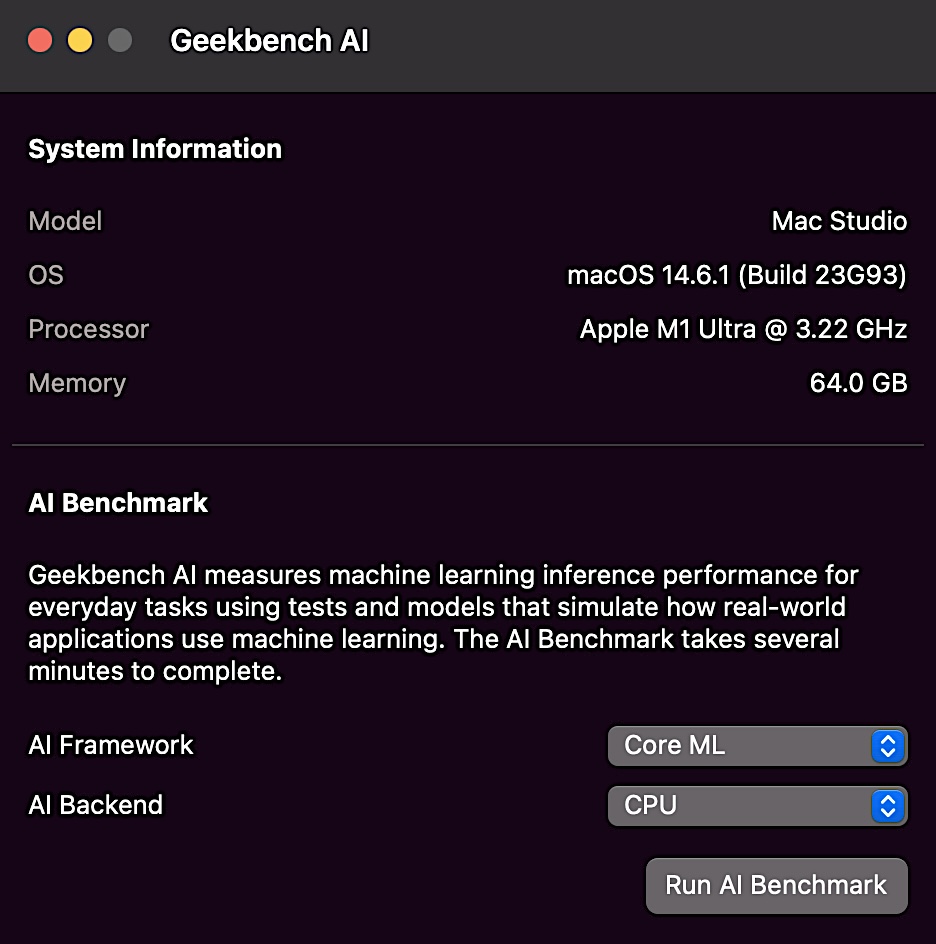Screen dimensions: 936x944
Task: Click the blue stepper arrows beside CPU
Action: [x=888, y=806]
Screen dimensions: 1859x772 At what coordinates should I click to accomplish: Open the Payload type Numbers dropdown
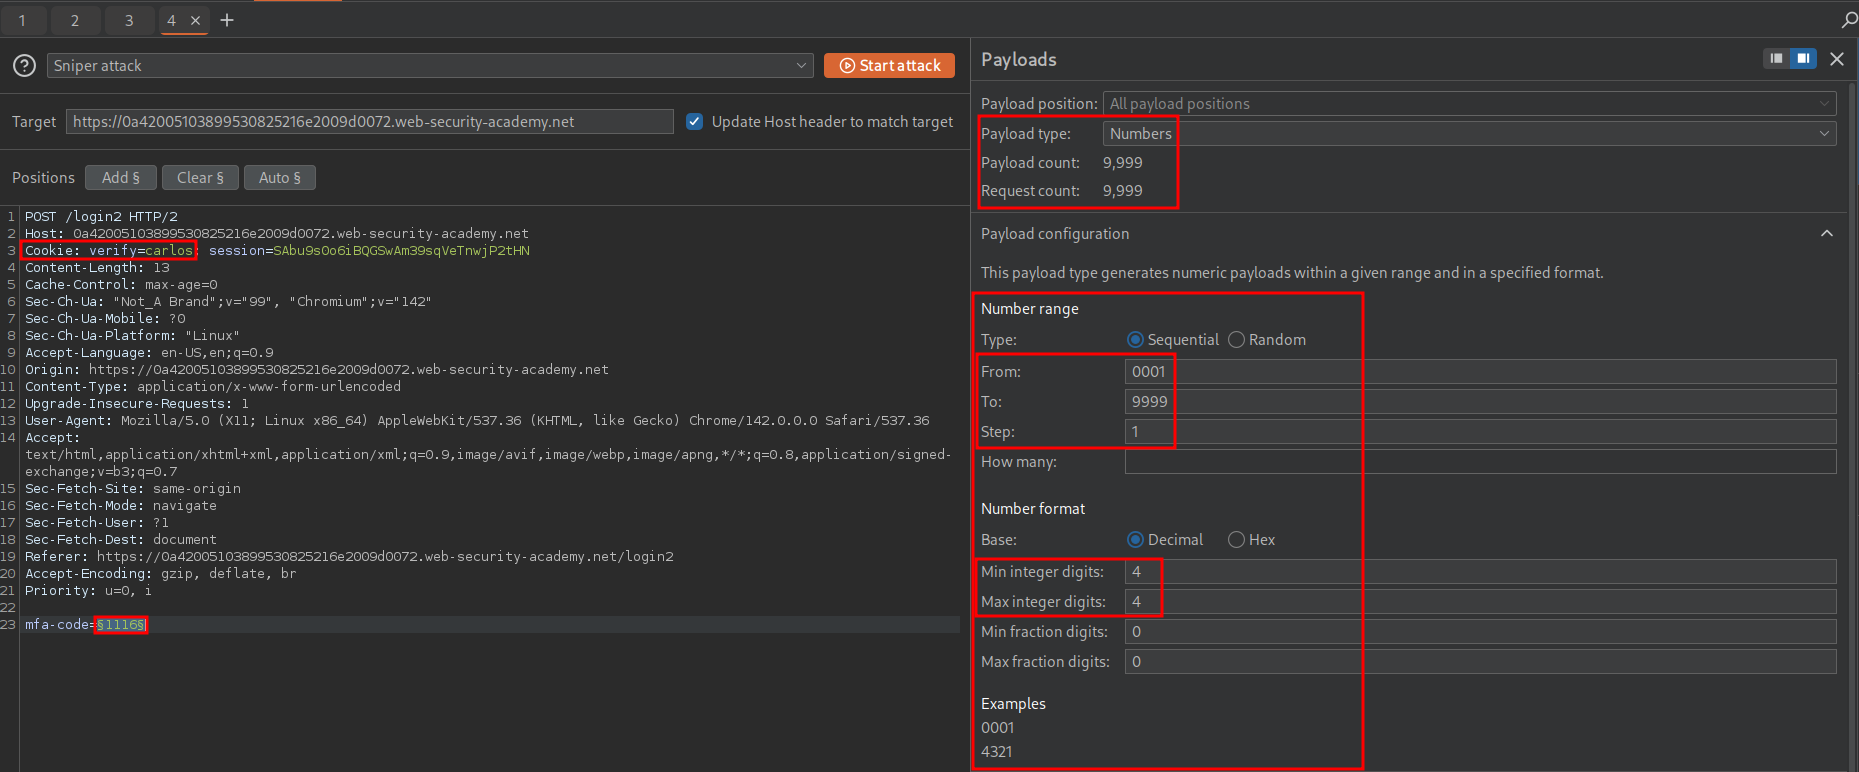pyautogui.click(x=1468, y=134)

□ □ □ □

**Goal**
Write the lines of the rows above as a numbered list, skipping any blank lines. Leave the pictures out.

**Answer to the exercise**
1. Screen dimensions: 936x944
2. Task: Click the blue stepper arrows beside CPU
3. Action: [x=888, y=806]
4. Screen dimensions: 1859x772 At what coordinates should I click to accomplish: Open the Payload type Numbers dropdown
5. pyautogui.click(x=1468, y=134)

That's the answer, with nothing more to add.